Thai officials say the 12 containers declared as scrap iron from Haiti, and found to contain about 284 tons of e-scrap, will be returned to the United States. Thai authorities have stated that, in their view, the electronic waste in those containers originated in the U.S., even though the documentation listed Haiti as the origin. The discovery was reportedly made following a tip-off from the Basel Action Network (BAN), an environmental watchdog that monitors trafficking in hazardous goods in violation of the Basel Convention. Thai authorities have linked their decision to repatriate the waste to the Basel Convention’s provisions on illegal traffic, which assign responsibility to the state of export or origin to take back waste shipments that are misdeclared or moved without proper consent.
Thailand is a Party to the Basel Convention, having ratified it in March 2023, and officials have framed this case as an example of applying Basel’s “return to state of export” mechanism to e-waste that reaches Thai ports in violation of national rules. The United States has not ratified Basel, but the convention’s procedures still allow a party such as Thailand to insist that a shipment it deems illegal be repatriated to the identified state of export. Thai authorities have not, at this stage, publicly named the U.S. exporter or broker they believe is behind the Haiti-declared containers.

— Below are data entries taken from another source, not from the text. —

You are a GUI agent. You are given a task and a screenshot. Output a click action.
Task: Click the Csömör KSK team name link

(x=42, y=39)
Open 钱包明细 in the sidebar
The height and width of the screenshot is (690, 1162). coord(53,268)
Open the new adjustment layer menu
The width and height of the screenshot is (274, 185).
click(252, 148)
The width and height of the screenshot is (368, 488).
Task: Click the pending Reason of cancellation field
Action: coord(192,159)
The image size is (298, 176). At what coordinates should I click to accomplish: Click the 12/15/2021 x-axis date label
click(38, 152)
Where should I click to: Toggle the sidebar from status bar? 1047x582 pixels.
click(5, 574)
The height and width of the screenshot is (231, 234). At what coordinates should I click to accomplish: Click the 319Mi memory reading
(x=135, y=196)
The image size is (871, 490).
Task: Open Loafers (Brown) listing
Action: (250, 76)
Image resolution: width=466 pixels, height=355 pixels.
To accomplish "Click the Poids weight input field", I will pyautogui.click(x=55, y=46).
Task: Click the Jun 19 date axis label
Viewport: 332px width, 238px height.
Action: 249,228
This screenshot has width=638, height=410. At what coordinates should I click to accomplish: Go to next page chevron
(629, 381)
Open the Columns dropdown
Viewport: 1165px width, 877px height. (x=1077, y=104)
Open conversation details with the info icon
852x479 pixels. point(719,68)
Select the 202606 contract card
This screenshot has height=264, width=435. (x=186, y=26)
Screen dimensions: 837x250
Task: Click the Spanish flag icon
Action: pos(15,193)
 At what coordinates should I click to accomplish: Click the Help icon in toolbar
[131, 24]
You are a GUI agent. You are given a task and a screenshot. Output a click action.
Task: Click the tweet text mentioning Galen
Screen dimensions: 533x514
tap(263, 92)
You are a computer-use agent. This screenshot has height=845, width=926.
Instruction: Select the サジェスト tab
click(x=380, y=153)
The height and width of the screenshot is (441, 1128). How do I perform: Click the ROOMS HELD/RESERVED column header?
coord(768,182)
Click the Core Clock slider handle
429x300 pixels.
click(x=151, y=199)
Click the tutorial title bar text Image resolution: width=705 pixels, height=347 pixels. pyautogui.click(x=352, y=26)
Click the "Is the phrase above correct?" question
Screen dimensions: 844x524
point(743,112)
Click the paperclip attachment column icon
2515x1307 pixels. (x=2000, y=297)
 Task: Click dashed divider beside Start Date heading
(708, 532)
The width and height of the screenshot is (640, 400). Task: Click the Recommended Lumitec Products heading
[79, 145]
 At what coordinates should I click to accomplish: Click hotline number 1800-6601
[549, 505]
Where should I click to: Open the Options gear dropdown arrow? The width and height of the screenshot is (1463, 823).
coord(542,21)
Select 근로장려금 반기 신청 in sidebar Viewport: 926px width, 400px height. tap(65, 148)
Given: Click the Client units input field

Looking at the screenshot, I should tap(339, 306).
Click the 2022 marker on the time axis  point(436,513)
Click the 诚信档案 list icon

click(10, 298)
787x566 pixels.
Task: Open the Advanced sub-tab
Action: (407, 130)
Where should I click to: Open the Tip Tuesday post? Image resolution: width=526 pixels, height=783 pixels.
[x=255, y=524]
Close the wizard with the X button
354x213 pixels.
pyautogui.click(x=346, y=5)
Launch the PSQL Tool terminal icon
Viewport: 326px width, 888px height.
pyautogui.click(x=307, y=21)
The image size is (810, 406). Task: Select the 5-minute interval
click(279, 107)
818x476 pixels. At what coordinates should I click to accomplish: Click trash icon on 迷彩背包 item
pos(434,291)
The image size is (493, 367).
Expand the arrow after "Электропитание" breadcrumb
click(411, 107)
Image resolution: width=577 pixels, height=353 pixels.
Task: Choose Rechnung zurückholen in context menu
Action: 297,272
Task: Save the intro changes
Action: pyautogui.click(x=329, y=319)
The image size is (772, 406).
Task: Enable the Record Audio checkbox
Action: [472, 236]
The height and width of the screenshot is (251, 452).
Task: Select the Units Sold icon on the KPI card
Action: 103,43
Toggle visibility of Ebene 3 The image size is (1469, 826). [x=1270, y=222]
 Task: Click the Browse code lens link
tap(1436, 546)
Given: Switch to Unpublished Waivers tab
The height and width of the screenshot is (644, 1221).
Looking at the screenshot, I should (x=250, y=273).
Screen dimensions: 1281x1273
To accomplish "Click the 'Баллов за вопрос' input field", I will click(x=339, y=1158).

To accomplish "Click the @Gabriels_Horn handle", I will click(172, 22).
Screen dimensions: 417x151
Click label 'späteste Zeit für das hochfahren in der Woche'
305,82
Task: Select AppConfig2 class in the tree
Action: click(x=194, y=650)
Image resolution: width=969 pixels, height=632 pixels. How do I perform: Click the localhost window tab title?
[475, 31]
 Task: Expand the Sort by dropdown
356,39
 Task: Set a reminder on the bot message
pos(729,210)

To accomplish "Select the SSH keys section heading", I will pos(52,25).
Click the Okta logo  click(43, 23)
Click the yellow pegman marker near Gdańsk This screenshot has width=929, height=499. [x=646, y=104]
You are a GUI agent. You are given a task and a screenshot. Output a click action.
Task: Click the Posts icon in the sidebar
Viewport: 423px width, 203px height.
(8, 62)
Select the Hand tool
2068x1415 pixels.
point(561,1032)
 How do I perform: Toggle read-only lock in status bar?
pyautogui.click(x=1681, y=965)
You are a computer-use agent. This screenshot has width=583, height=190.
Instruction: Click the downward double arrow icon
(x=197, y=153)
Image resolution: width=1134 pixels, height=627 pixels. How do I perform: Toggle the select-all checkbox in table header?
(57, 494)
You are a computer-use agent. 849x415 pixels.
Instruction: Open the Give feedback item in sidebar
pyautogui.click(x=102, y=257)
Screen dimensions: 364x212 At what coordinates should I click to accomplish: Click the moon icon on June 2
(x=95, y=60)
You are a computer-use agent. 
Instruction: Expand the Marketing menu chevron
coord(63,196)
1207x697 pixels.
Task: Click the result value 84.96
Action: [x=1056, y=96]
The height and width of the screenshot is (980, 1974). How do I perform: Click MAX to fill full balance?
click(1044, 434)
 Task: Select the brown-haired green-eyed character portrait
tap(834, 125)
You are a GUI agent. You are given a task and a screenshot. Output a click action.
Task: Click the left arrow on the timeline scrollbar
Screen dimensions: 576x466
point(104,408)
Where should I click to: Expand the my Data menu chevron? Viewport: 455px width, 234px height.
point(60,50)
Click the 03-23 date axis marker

The enforcement action builds on several years of regulatory tightening that have progressively closed Thailand’s doors to imported electronic waste. The government first moved in September 2020 to prohibit imports of e-waste across 428 categories, then expanded that list to 463 items in June 2025, adding more types of end-of-life electronics and aligning tariff codes with the 2022 Harmonized System. Against that backdrop, the Laem Chabang case signals that shipping non-repairable electronics into Thailand under commodity scrap labels carries a growing risk that containers will be opened, reclassified as illegal traffic and ordered back to the sender.
Thailand’s action at Laem Chabang is not happening in isolation. Malaysia is running its own crackdown at Port Klang, where authorities have seized hundreds of tons of misdeclared e-waste in recent weeks while anti-corruption investigators have arrested senior officials at the Department of Environment over alleged facilitation of the trade. Indonesia, meanwhile, is still working to re-export 914 containers of U.S.-origin e-waste from Batam.
These developments increasingly resemble the early stages of what China’s National Sword policy did to mixed recyclables in 2018: a region-wide closure of informal import channels that forces exporters to find compliant domestic outlets or face escalating legal and financial consequences.